> **Exercise**
Copy out, word for word, the lines of the material from the one containing "The width and height of the screenshot is (924, 1316)." through the one containing "Action: (290, 164)", both included.

(Some records)
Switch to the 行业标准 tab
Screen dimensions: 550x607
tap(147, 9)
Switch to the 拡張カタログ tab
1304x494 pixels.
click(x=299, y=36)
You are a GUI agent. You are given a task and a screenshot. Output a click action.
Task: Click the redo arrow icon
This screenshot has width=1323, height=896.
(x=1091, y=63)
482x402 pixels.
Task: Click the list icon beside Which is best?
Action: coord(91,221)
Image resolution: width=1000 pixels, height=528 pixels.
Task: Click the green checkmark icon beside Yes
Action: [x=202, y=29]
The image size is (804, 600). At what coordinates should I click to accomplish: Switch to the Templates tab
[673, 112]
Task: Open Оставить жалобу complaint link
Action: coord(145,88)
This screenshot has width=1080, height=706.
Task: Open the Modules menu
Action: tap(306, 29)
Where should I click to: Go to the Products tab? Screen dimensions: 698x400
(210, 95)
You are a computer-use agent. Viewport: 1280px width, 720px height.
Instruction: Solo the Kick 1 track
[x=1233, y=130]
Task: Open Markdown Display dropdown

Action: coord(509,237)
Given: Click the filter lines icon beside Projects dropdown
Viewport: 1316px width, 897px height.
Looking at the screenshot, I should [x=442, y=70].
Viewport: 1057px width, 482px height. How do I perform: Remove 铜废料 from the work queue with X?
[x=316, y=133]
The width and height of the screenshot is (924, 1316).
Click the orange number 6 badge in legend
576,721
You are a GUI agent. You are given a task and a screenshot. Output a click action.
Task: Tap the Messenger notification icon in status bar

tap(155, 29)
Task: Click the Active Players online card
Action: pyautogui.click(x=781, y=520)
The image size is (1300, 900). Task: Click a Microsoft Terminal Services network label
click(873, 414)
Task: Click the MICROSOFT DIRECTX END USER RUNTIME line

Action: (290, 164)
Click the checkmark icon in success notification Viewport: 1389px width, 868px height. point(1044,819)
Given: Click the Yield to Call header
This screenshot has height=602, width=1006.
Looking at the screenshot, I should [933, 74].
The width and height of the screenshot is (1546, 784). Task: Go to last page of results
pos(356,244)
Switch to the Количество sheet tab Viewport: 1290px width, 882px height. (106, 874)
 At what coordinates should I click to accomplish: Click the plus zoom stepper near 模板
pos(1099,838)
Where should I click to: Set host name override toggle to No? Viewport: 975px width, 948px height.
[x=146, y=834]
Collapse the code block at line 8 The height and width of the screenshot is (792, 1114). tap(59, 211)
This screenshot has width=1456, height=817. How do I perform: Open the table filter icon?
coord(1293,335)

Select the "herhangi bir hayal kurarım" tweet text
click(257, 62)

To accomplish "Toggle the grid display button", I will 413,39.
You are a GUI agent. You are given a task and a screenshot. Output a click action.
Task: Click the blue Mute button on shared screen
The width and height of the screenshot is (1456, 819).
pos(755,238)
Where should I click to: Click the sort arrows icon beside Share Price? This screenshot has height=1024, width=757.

> **Answer to this exercise**
The width and height of the screenshot is (924, 1316).
Click the orange number 6 badge in legend
576,721
You are a GUI agent. You are given a task and a screenshot. Output a click action.
Task: Tap the Messenger notification icon in status bar

tap(155, 29)
Task: Click the Active Players online card
Action: pyautogui.click(x=781, y=520)
The image size is (1300, 900). Task: Click a Microsoft Terminal Services network label
click(873, 414)
Task: Click the MICROSOFT DIRECTX END USER RUNTIME line

Action: (290, 164)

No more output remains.